The garage years: part 5, counseling sessions 5-6

By Sandra Dee Owens

Session 5

I have no memory of counseling session 5.

Session 6

At the end of session 6, the last one my husband and I would attend, the counselor suggested we find a Plan B before winter arrived with us still living in a small garage with two young children and no running water. Then he said, “You know Sandra, if you cannot get your anxiety under control, you might want to consider taking medication.”

By Sandra Dee Owens
“Solo” – oil/ink/acrylic

knew that what he was really saying was he had done all he could — and it wasn’t working.

My husband was right: the counselor could not fix me.

In session 1, a few days after I had suffered a nervous breakdown, the counselor had told me it would likely take at least two years to recover. Apparently, the only thing that would heal me was time.

Though I desperately wanted the intense anxiety and chronic back pain (due to scoliosis) to go away, I feared medication would only add drug dependence to my list of health problems. Medication might have blanketed the pain, but I was determined to solve my health problems, not compound them.

Though I did not realize it at the time, my choice to face this illness without the aid of drugs set me on a path to personal wellness I believe I would not have discovered had I chosen differently.

I thanked the counselor for his care and kindness and left without making another appointment.

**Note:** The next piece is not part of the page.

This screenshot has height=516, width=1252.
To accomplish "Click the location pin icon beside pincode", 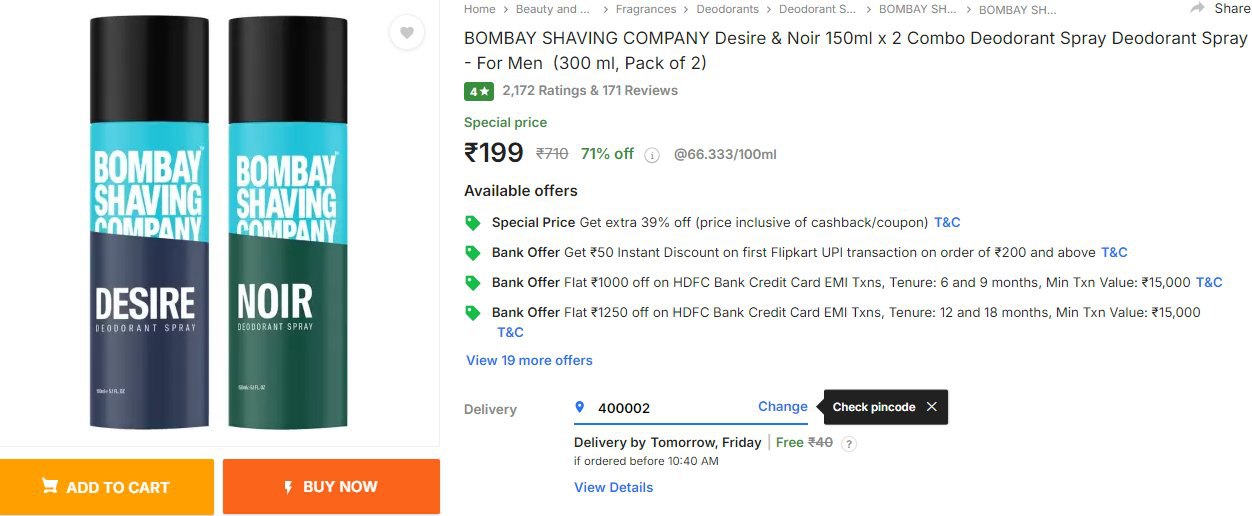I will point(579,407).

I felt alone and untethered from all that was normal, with no idea how to regain my footing on this earth.

School bus squeak

As a mom, I wanted to shield our daughters as best I could from what I was experiencing. What I thought at the time were coping mechanisms (I still do), I found out years later were psychotic breaks.

By Sandra Dee Owens
“Connected” – oil/ink/acrylic

Each morning, I walked our young daughters to the school bus stop under a giant black walnut tree at the corner. Then I returned to our small garage-turned-home where we lived while building a house, and talked.

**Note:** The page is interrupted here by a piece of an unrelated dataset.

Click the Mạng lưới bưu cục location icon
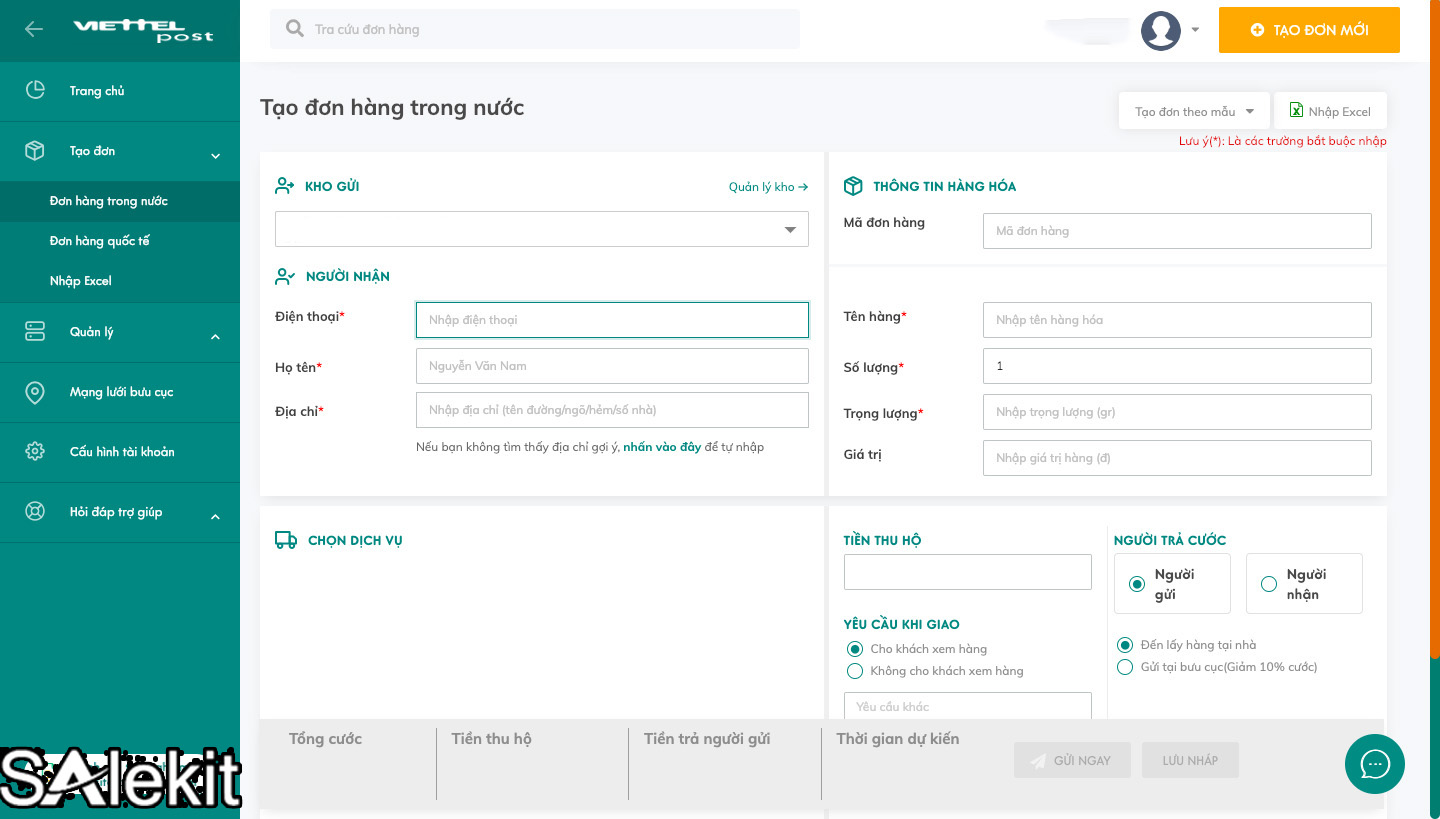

Day after day, I blurted out the illogical and unreasonable fears overflowing my brain. My husband, leaning against the 2-by-4 kitchen counter, listened in silence. Having unloaded my anguish onto his shoulders, I could carry on with garage life tasks (without running water), and make our handmade jewelry to sell at craft shows, which was our sole source of income. But by midday, the back pain was unbearable and anxiety level so intense that I needed another talk-it-out session before the school bus squeaked to a stop under the walnut tree in the afternoon.

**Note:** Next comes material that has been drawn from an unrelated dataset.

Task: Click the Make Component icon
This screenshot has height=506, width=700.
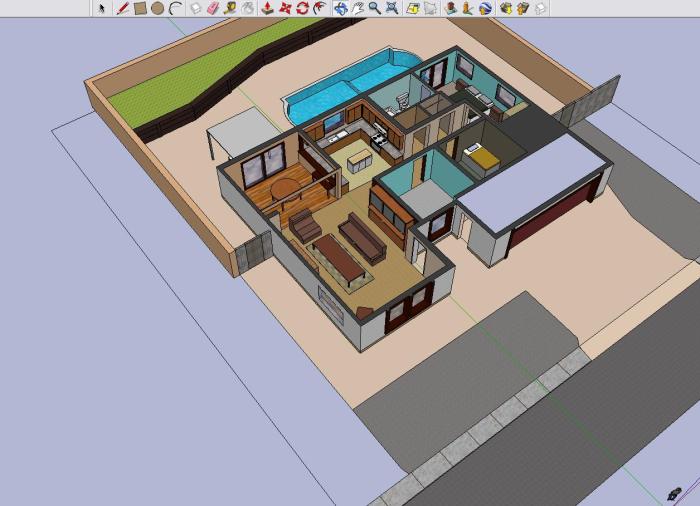Action: [x=196, y=8]
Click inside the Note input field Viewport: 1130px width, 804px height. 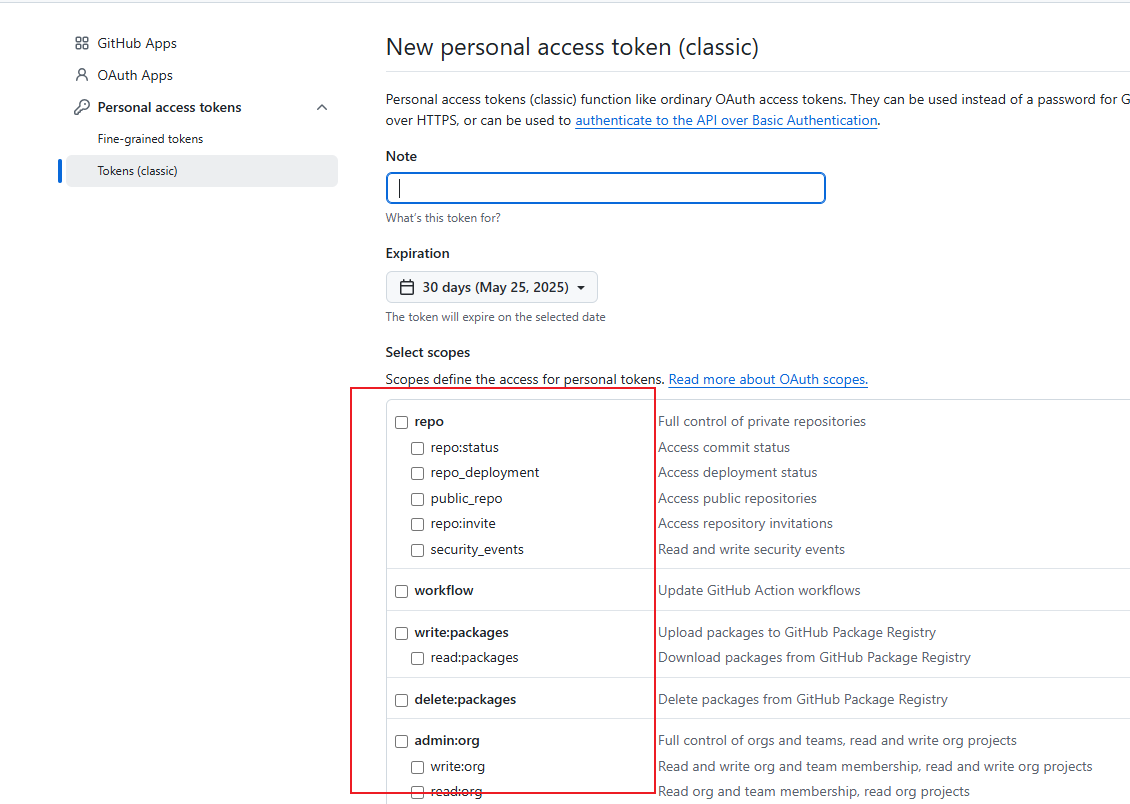[x=605, y=188]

Re-entering the garage with our daughters, their backpacks, and cheerful stories of the day, I felt the walls (16-foot by 24-foot) shrink to a cage. After a quick snack, I hustled us back outside where I could breathe and try to be normal.

At night, after the girls were fed, bathed, read to, and in their homemade bunk beds, I sat on our couch-bed and stared at a spot on the wall behind the woodstove. My mind pulled me into the spot, transporting me from the too-small space of the garage to an even tinier one on the wall.

Weird. Really weird, but somehow, it helped me cope.

It took two and a half years to mostly recover from that nervous breakdown and three years for logic and reason to fully return to me, when I reconnected to the earth and everyone on it.